Third, Judge Pfaelzer attacked the functional implications of Judge Wu's approach. Judge Pfaelzer went to some lengths to establish that software is still patentable after Alice, not only because of congressional recognition of such patents in the America Invents Act, but also because of express language in the Supreme Court's analysis in Alice. However, she found that "it is difficult to imagine any software patent that survives under [Planet Blue's] approach." Thus, she declared that Judge Wu's § 101 analysis of the invention "appears to reach the wrong conclusion."

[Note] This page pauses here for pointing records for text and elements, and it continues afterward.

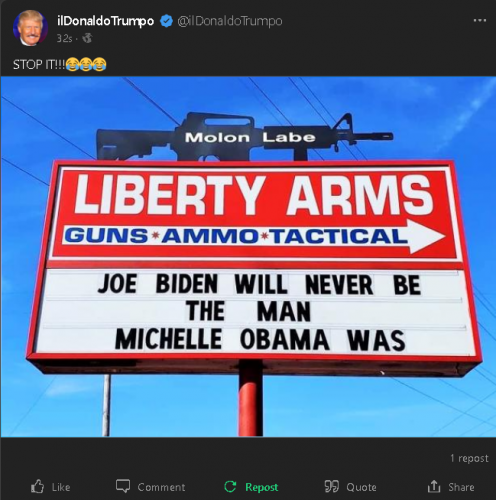
Task: Click the Quote text label
Action: point(362,487)
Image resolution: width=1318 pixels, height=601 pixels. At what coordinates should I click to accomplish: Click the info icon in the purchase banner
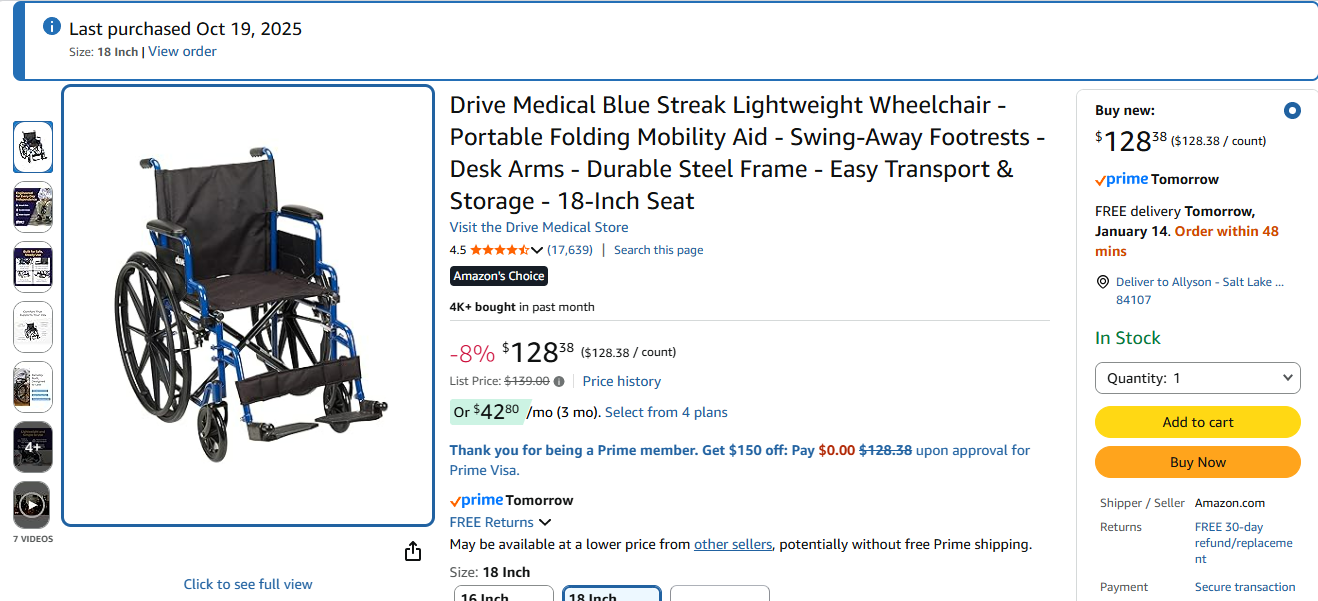[x=50, y=27]
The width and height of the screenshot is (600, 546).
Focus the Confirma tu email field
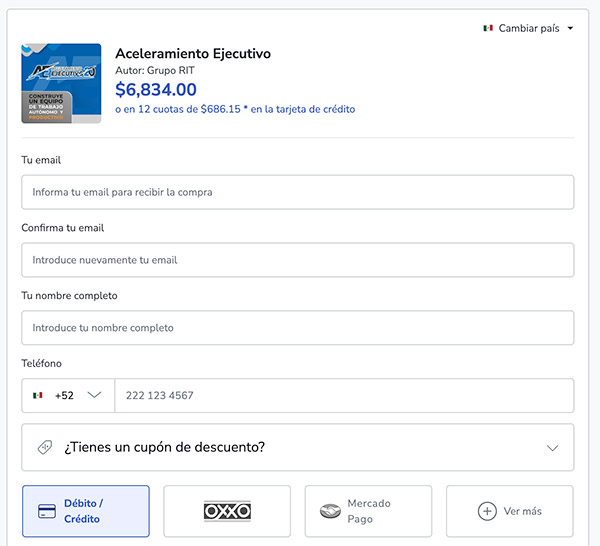(297, 260)
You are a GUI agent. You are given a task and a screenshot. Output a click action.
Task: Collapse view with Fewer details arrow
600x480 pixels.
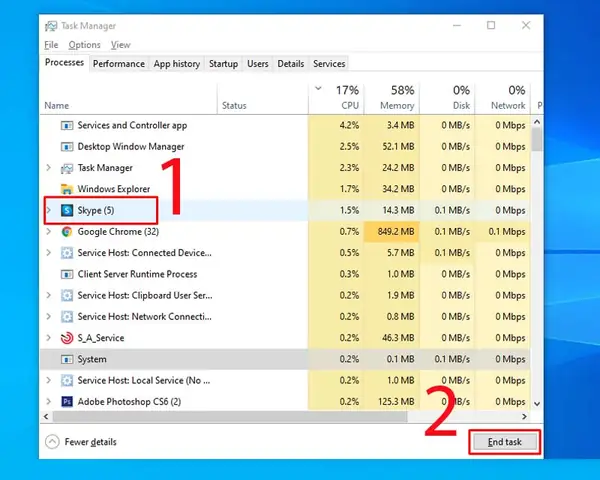(52, 442)
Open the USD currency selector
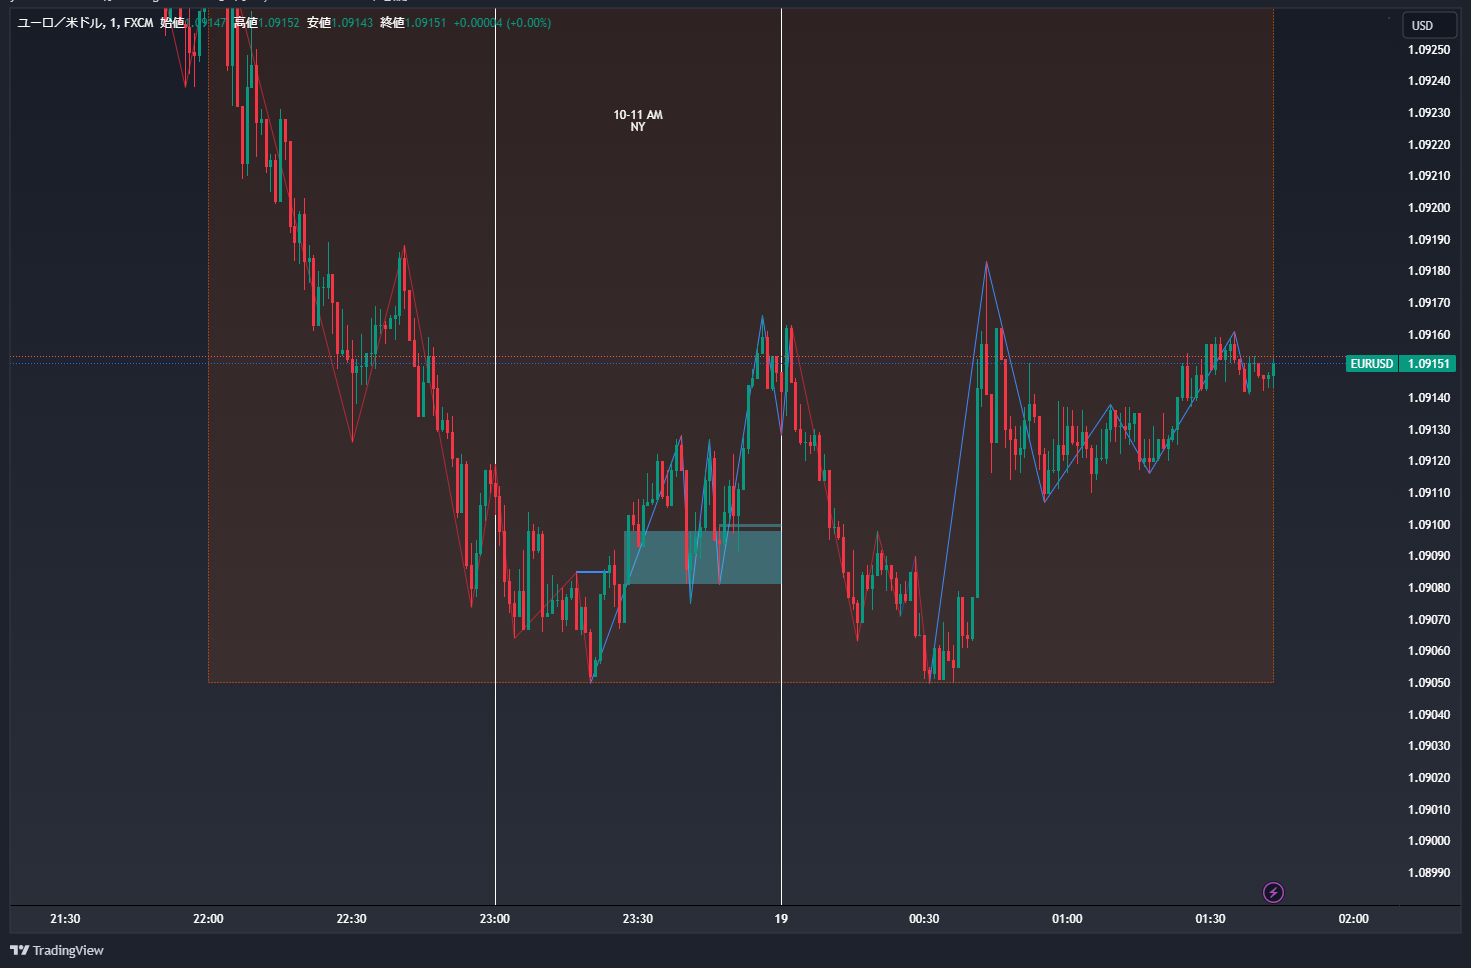Screen dimensions: 1471x968 tap(1422, 25)
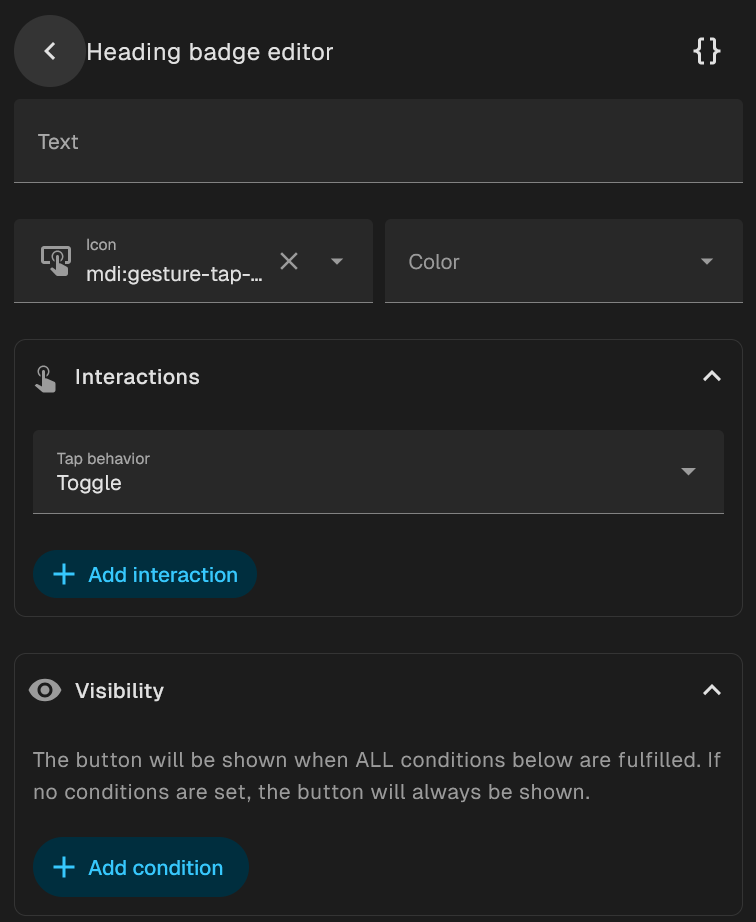Go back using the left arrow button
This screenshot has width=756, height=922.
pyautogui.click(x=49, y=51)
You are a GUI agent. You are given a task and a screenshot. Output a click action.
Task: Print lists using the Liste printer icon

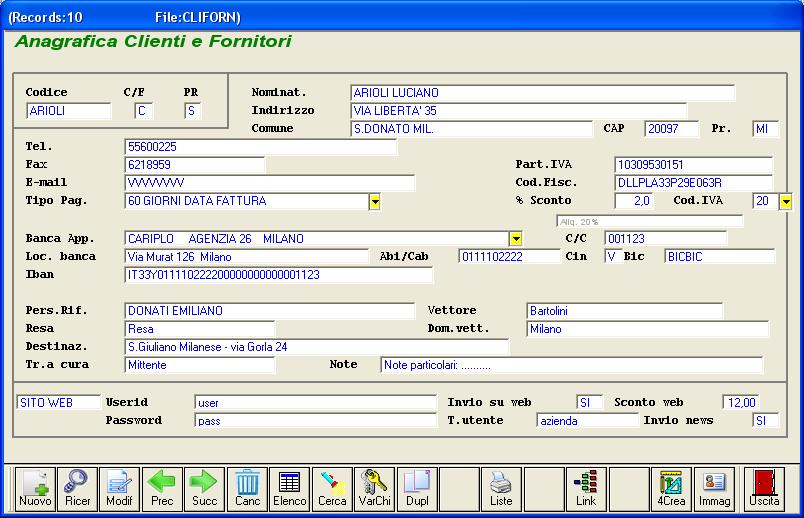pos(501,489)
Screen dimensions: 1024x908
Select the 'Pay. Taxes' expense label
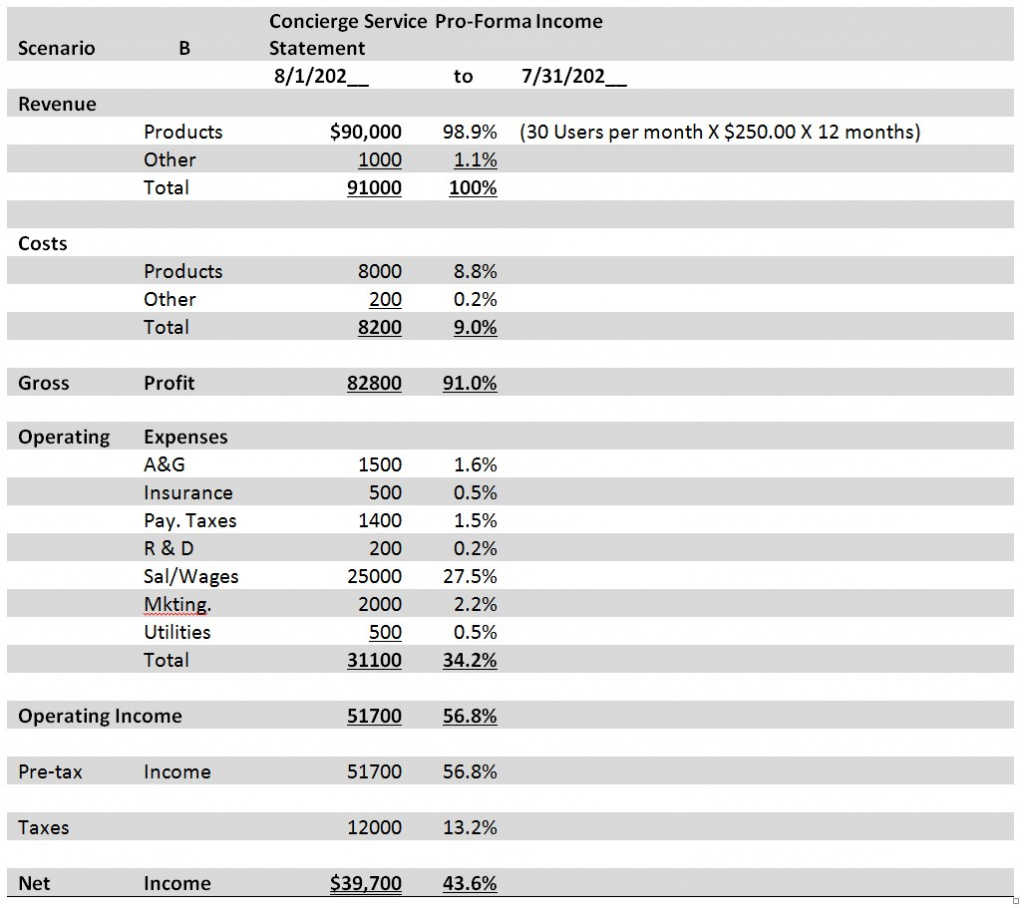pyautogui.click(x=190, y=521)
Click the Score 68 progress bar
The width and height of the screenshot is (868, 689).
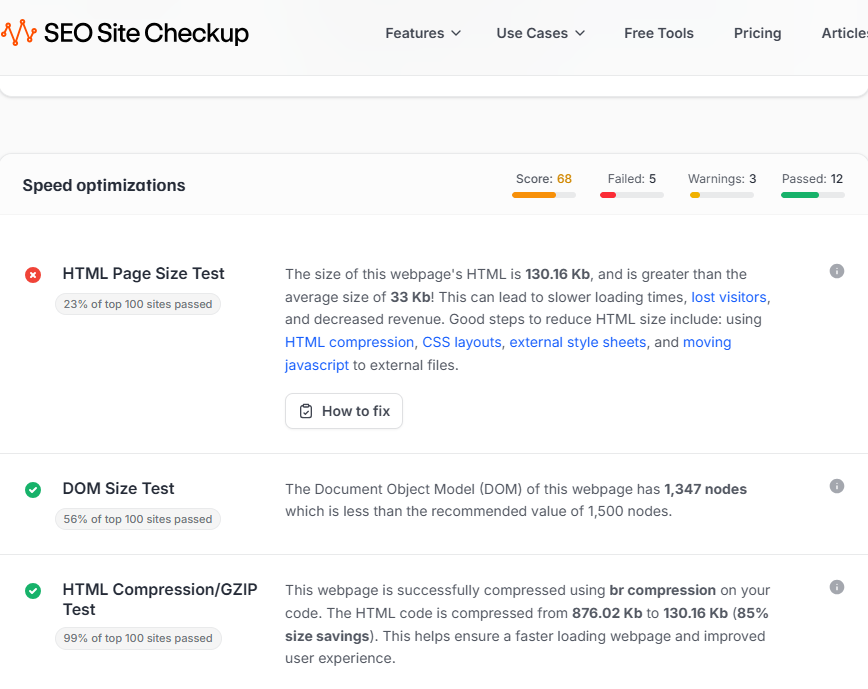[x=543, y=195]
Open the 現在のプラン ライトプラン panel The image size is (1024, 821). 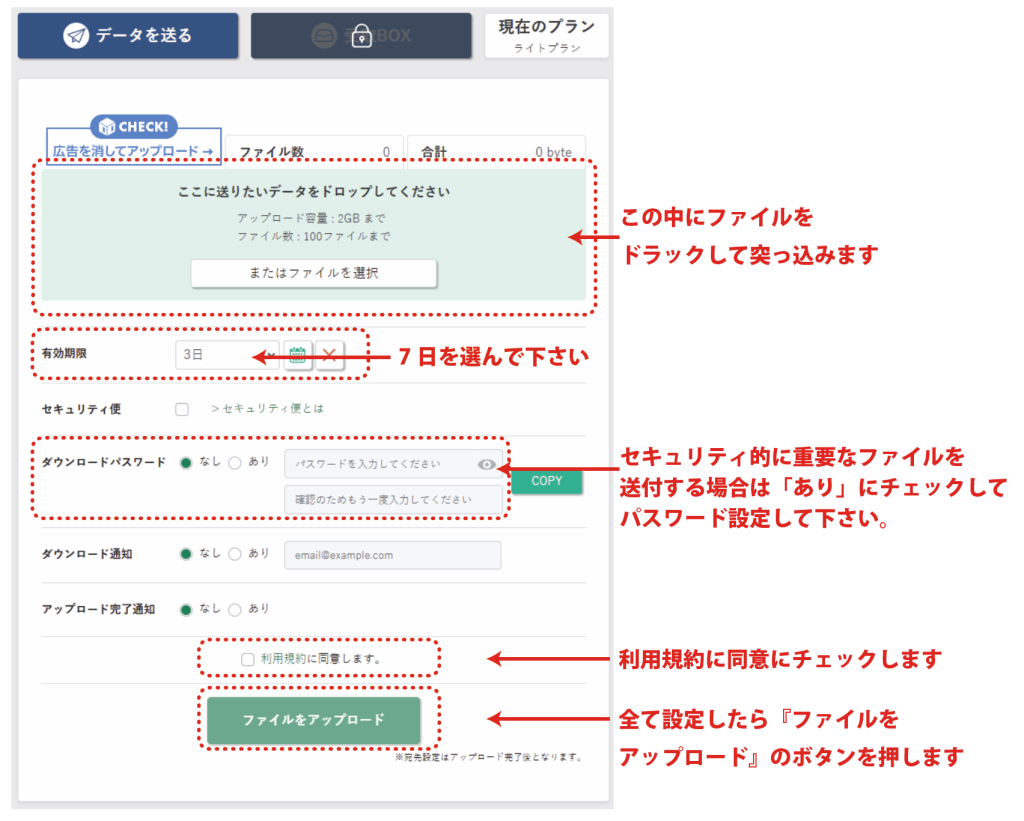[x=546, y=36]
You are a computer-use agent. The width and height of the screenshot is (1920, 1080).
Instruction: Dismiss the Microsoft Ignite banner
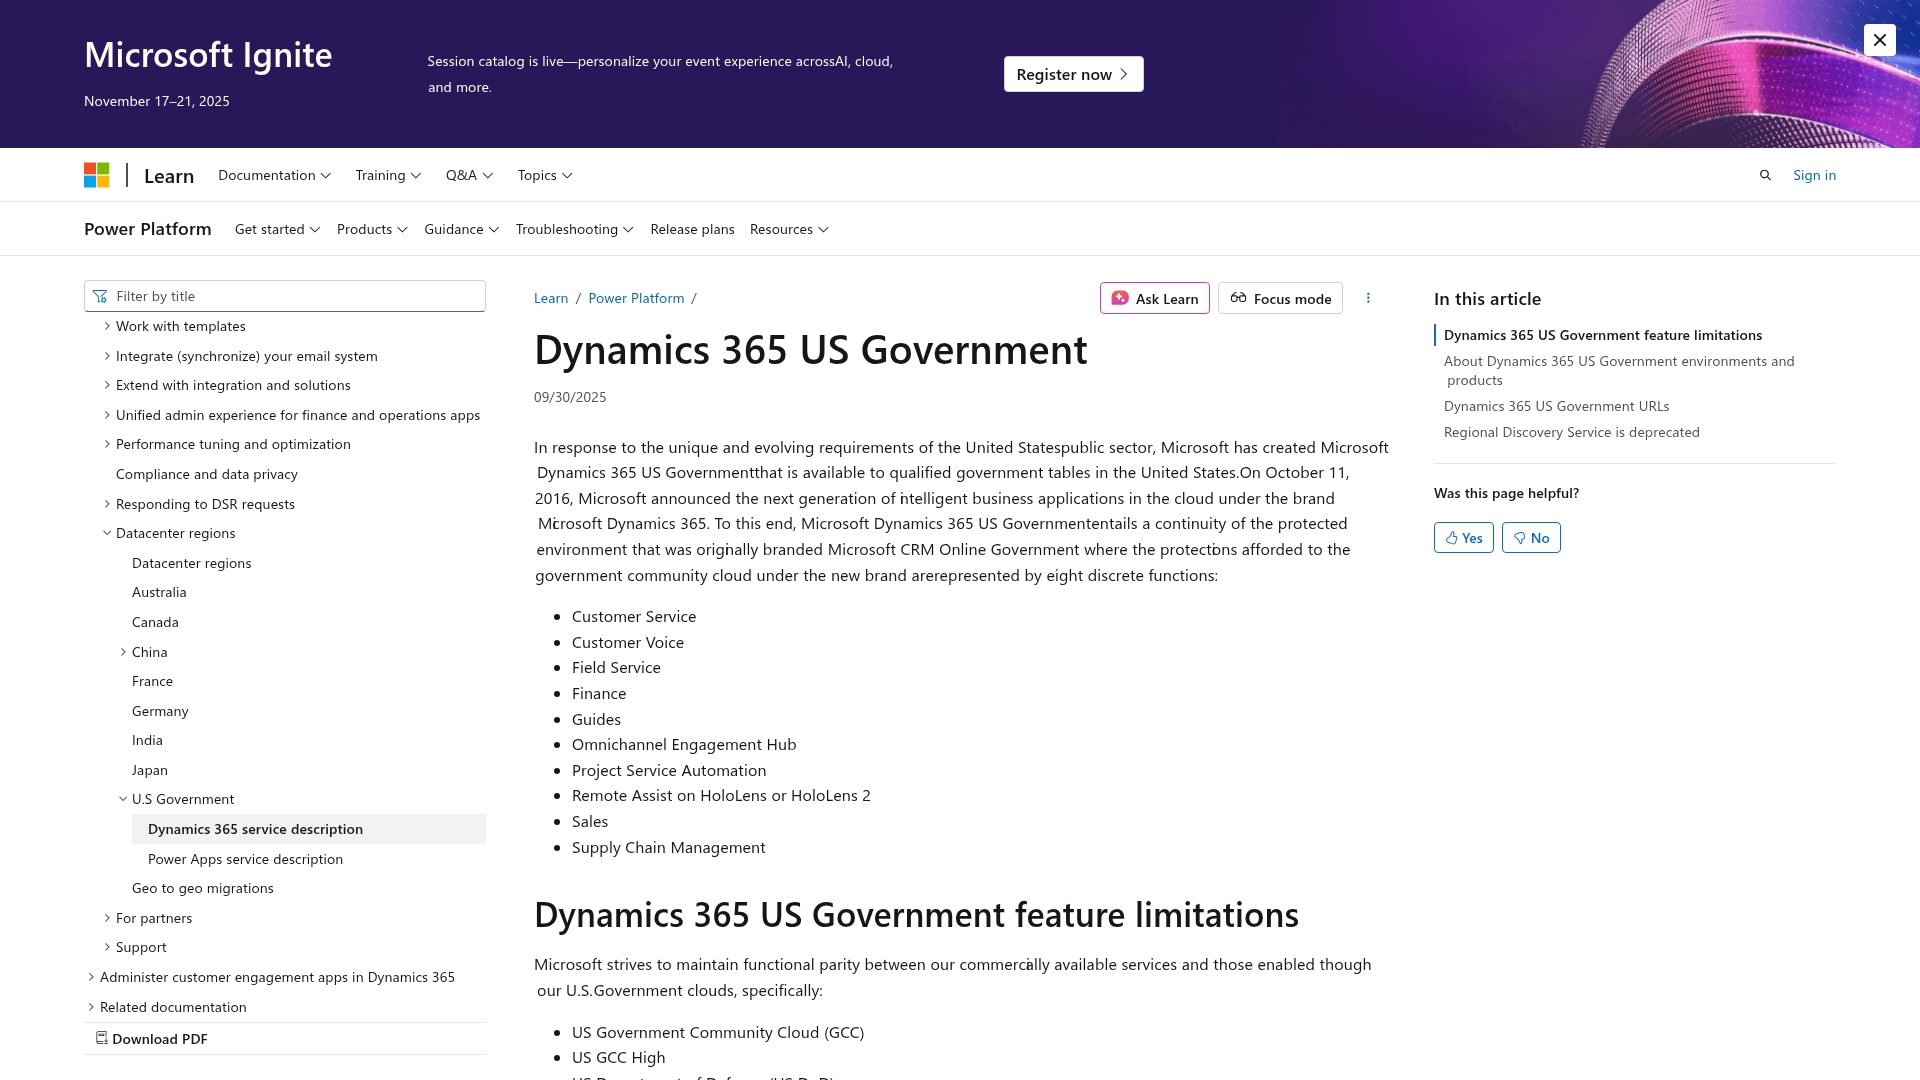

Nearly all judges applying the Alice framework have noted that § 101 is a murky area of law, especially in the context of software inventions. That being said, Judge Wu used a rationale based on a partial prior art and written description analysis to invalidate the patent under § 101. This point of novelty approach to patentability is subjective and has led to a counter-intuitive result -- an innovative, "revolutionary" patent being struck down as "too broad," even when there is no prior art of record that discloses or suggests the claimed invention as a whole.
But even if the Federal Circuit disagrees with Judge Wu's analysis, it may come to the same ultimate conclusion. Based on Alice, Mayo, Ultramercial, and DDR, one can craft reasonable arguments that could find Planet Blue's patent valid or invalid under § 101. Unfortunately, this case boils down to whether the Federal Circuit truly knows a patent-eligible claim when they see it.
Thanks Eddie and Mike for the great writeup.
A hypothetical: if Planet Blue had added "non-obvious software steps" (definition below) to the claim, then do you think the court would have found the claim to be patent eligible?
By "non-obvious software step(s)" I mean step(s) that (1) include operations and/or structures that are specific to software, e.g., "push an element onto a stack," and (2) are not obvious when one implements a well-known "abstract idea" (e.g., lip synchronization) in software.
Posted by: Genghis | July 15, 2015 at 05:40 PM
Possibly, though the issue here seems to be that the least obvious software step was vaguely defined. This is a tortured analysis at best, but we know from Ultramercial and other cases claims can be novel and non-obvious but still abstract.